03 - 04 AOÛT 2010


 -  04 AOÛT :

 - BULGARIE : Kastritsi - Archaeologists from Varna discovered one of the largest medieval treasures in recent times and the largest one in 2010 during excavation works in the medieval city of Kastritsi in Euxinograd. The treasure was discovered embedded in the floor of a home within the medieval stronghold. The treasure consisted of a small jug dating back to the 14th century, containing 166 silver coins from the era of Ivan Alexander of Bulgaria and his son Mihail. The archaeologists also unearthed parts of utensils and swords.


 - MEXIQUE : Mexico City - The largest recovery of cultural property that had been illegally removed from churches and archaeological sites in the country, some for the last nine years, was unveiled today by officials of the National Institute of Anthropology and History (INAH-Conaculta) and the Attorney General the Republic.
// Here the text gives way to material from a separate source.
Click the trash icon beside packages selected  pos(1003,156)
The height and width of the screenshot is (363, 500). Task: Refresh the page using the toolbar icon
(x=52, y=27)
These are 14 colonial religious art works and 144 original pre-Columbian pieces, plus another 36 that are false.


 -  03 AOÛT :

 - CAMBODGE : Despite the measures taken by the Cambodian government to protect its 2,000-year-old Khmer heritage, the widespread looting and destruction of archaeological sites continues.  The first Red List of Cambodian Antiquities at Risk published on the internet by the International Council of Museums (ICOM) details 46 categories of object. Apart from Angkor, attempts to prevent looting have had little effect. "The prehistoric past of Cambodia remains largely unexplored and undocumented," ICOM explains on its site. "The looting of sites from all periods of Cambodia's past robs the world of the chance to understand the unique beginnings and continuous evolution of the Khmer civilisation."


 - U.S.A. : Timbuctoo - These are crushed fragments of a past life when free black people lived in this New Jersey community almost 200 years ago -- free even then, 45 years before Emancipation. Timbuctoo was founded by freed blacks and escaped slaves in the 1820s. It was probably named after Timbuktu, the town in Mali near the Niger River. Based on a geophysical survey, archaeologists believe that foundations of a whole village of perhaps 18 houses and a church dating back to the 1820s lies beneath layers of dirt.


 - ROYAUME-UNI : Brodgar - Archaeologists on Orkney have discovered the first evidence in the UK of stonework painted with a pattern. It comes a week after the researchers, working at the Brodgar peninsula on Orkney, found plain painted stones thought to be around 5,000 years old at the spot. The site, described as a possible Neolithic temple precinct, is between the Stones of Stenness and the Ring of Brodgar. The latest discovery is a stone with a zigzag chevron pattern in red pigment. It is thought the painted and decorated stones may have been used to enhance important buildings and may have been found in entranceways or areas of the building which had particular significance.


 - U.S.A. : Etna - The field being excavated probably served as a fall and winter camp for a small family group from the Hopewell culture. Brown and fellow archaeologists uncovered postholes that once would have supported a primitive hut or wigwam, as well as a fire ring and pieces of poorly fired clay pottery. That's in addition to the pieces of flint, which are remnants of prehistoric tools that would have been brought from the Flint Ridge area of eastern Licking County or spots farther east. "We're seeing a lot of artifacts that date back to the Hopewell Period," Brown said. "A rough guess is that the site is 1,500 to 2,000 years old."


 - ALLEMAGNE : Berlin - When an incendiary bomb hit in World War II, Berlin's Tell Halaf archaeological museum went up in flames and its 3,000-year-old statues were smashed to smithereens. It has taken nine years of piecemeal work, but 60 artifacts have now risen again, phoenix-like, from 27,000 fragments of stone found in the ruins. The ancient treasure -- monumental deities from Aramaean civilisation and relief slabs depicting hunting scenes -- will soon be back on public display. A century after it was first discovered in the Syrian desert and nearly 70 years after its bombed and broken shards were dumped into crates and buried anew in the cellars of Berlin's Pergamon Museum, the story of its salvation is itself an unlikely tale. "We have reconstructed more than 90 percent of the artifacts from the Tell Halaf museum," said German archaeologist and restoration manager Lutz Martin.


 - ROYAUME-UNI : Londres - A scrap of muddy terracotta found on a bank of the Thames has provided a rare glimpse of the grandeur of medieval London before the Great Fire. The roof finial, up to 800 years old and in the shape of an animal, would have decorated a grand tiled roof at a time when most people lived under thatch. It was found by a mudlark – one of the small army of amateur archaeologists who scour the beaches and mudflats of the river at low tide. The finial is a rare find. The fire of 1666 obliterated much of the medieval street pattern and led to changes in building regulations to prevent fire spreading again with such disastrous speed.